Material shown:
----
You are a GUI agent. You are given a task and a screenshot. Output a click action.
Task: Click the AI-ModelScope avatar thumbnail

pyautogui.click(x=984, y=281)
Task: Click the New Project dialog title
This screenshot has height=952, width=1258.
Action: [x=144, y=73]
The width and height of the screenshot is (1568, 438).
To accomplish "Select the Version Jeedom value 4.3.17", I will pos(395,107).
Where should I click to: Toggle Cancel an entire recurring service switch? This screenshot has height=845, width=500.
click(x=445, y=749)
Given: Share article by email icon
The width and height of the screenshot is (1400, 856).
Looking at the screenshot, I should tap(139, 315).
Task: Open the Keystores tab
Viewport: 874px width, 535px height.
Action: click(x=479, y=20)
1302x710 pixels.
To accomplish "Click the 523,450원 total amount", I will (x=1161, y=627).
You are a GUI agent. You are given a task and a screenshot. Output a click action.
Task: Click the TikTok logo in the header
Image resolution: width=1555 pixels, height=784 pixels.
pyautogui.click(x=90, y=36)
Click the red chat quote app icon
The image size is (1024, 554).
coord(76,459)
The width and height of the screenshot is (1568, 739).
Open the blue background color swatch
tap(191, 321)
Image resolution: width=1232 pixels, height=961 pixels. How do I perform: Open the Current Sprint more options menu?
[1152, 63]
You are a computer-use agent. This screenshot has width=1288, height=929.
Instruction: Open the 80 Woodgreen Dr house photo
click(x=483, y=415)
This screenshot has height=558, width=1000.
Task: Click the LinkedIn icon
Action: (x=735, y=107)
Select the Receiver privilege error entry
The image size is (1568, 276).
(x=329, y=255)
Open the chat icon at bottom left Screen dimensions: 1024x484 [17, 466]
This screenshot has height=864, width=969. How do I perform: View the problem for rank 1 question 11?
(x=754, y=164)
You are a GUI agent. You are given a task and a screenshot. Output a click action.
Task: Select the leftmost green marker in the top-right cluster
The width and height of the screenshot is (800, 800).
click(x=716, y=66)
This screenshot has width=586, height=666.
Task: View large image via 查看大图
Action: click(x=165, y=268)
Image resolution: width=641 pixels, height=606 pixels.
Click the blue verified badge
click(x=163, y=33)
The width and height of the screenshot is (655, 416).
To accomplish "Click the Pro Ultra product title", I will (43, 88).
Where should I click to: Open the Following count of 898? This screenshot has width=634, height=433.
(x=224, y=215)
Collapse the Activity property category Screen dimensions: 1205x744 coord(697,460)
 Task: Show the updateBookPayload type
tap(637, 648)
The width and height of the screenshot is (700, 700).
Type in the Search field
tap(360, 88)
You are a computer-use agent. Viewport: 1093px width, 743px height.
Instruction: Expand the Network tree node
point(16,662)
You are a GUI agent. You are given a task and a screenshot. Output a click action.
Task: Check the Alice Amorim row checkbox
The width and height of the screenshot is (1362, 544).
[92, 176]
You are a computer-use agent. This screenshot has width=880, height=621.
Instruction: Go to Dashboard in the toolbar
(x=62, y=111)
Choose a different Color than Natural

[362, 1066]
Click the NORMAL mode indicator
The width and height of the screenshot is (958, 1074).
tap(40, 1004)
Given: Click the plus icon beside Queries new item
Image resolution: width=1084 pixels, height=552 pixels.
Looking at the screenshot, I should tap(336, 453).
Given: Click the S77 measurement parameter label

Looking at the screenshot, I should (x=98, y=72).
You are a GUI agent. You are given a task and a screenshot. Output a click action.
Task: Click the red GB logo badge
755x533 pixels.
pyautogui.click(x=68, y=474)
----
What you need to do: Add 140 to every x and y coordinate in the answers, and write out again the listing from its beginning up to and including the line with "click(x=445, y=749)", keeping the requests as they are.

The output:
You are a GUI agent. You are given a task and a screenshot. Output a click action.
Task: Click the AI-ModelScope avatar thumbnail

pyautogui.click(x=1124, y=421)
Task: Click the New Project dialog title
This screenshot has height=952, width=1258.
Action: [x=284, y=213]
The width and height of the screenshot is (1568, 438).
To accomplish "Select the Version Jeedom value 4.3.17", I will pos(535,247).
Where should I click to: Toggle Cancel an entire recurring service switch? This screenshot has height=845, width=500.
click(x=585, y=889)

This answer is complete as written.